Album Review: Hockey Dad – Blend Inn

News of a sophomore record from Australian surf-pop duo Hockey Dad seemed a welcome break from the frosty weather and even frostier political climate upon its announcement back in October. Whilst the sun-bleached fun of debut Boronia tries to break through the dark clouds, follow-up Blend Inn is a decidedly paranoid affair.

Recorded in Seattle with producer John Goodmanson, the tense political atmosphere coupled with a fierce touring schedule away from home bleeds into their otherwise sunny outlook. The tracks dredge the grungier end of their output with their new base’s heritage clearly making an impact.
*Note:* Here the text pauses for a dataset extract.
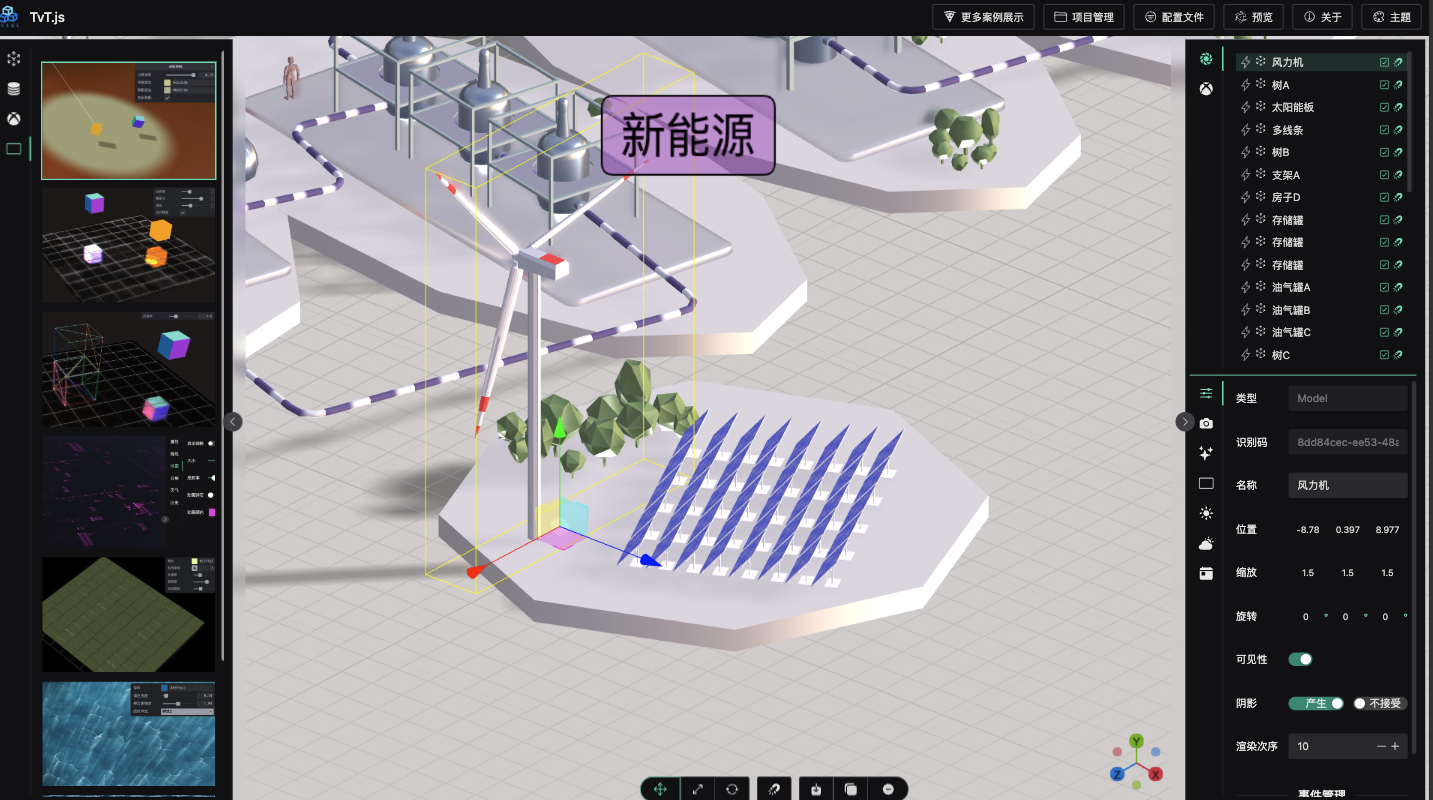The width and height of the screenshot is (1433, 800).
Task: Open the 配置文件 menu
Action: (x=1174, y=17)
Sunnier cut ‘Whatever’ is a lazy waltz through the outback dirtied by anxious lyricism; lilting guitars and echoing whistles are punctured by the closing ‘I just can’t decide if I will survive’.
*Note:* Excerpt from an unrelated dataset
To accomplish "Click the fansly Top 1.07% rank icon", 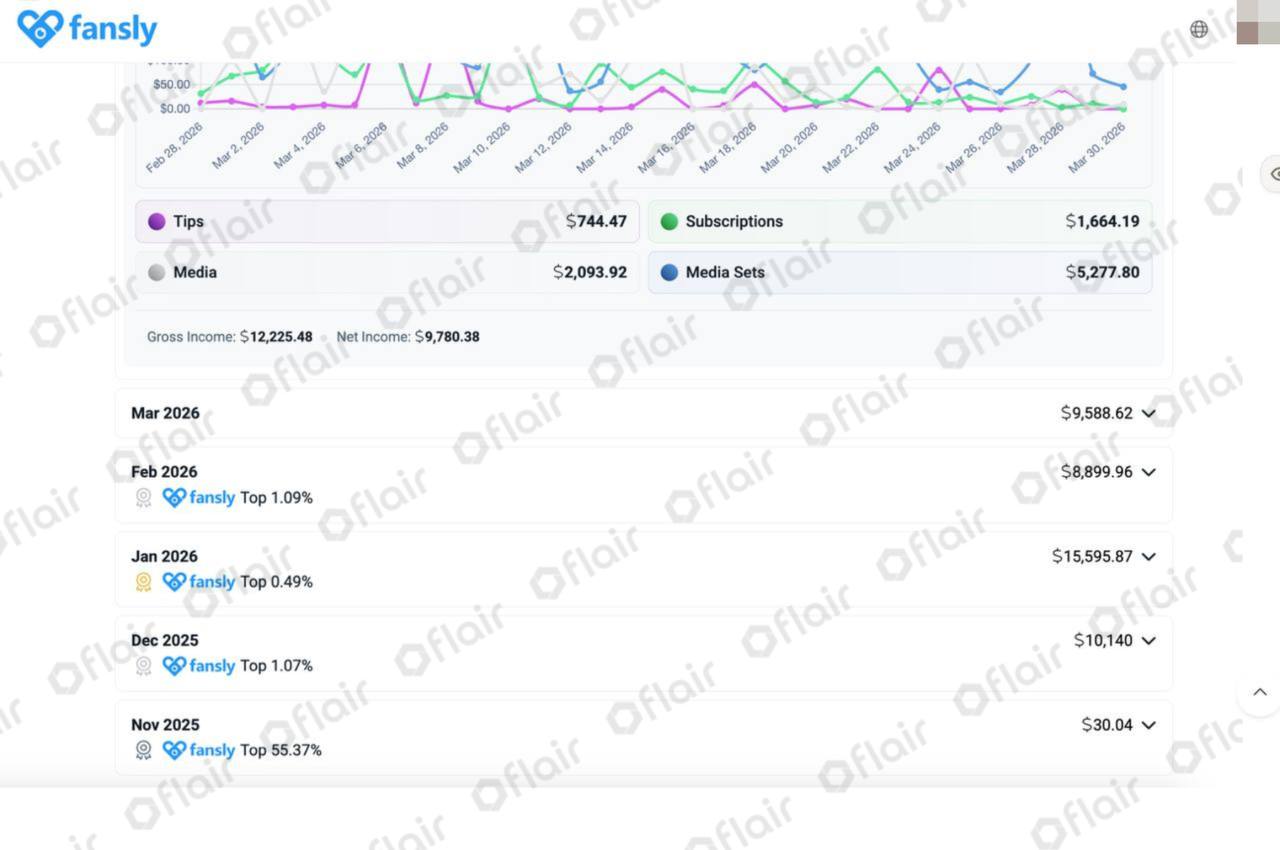I will click(175, 666).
Reliably packed with hooks, the album is testament to the friendship at the heart of Hockey Dad. Zach Stephenson and Billy Fleming are ridiculously in tune with each other – there’s a harmony between the pair that acts go years without. Whilst some of the tracks fade away without leaving much of an impact, it’s heartening to hear their bond splayed out with a killer riff and a cheeky Australian accent on ‘Sweet Release’. It’s probably no coincidence that said track finds the band returning to perkier material and having a blast after the dense fog earlier in the tracklist.
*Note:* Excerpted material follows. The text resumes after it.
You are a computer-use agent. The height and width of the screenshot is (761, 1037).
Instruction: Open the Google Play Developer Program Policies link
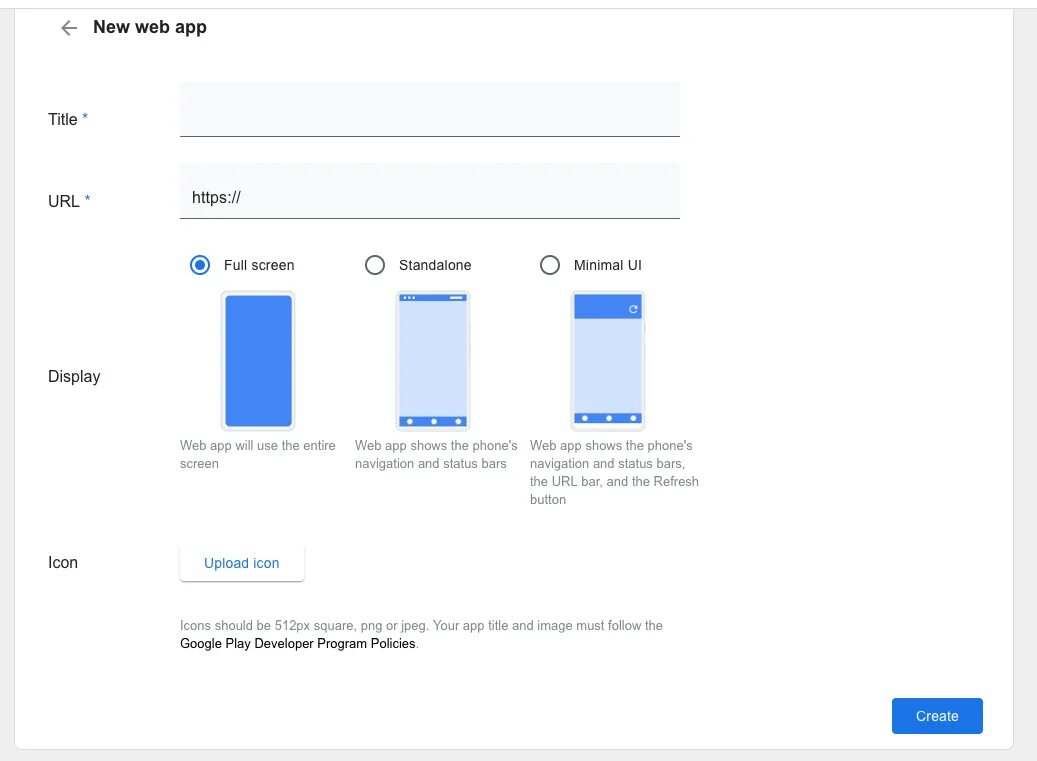pyautogui.click(x=297, y=644)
Blend Inn is an album full of fitting titles, none more so than its own. It’s both a metaphor for the band’s attempt to hide angst behind their usually sunny output, and a descriptor for their home away from home (which no doubt saw a lot of booze, as any good inn would). Wrought from paranoid times, it balances musical escapism with lyrical realism with a deft hand. At times it drags, but for the most part it’s a thrilling, punky trip through the eyes of a pair coasting the fringes of surf-rock. In a sea of choppy indie-rock, Blend Inn stands out.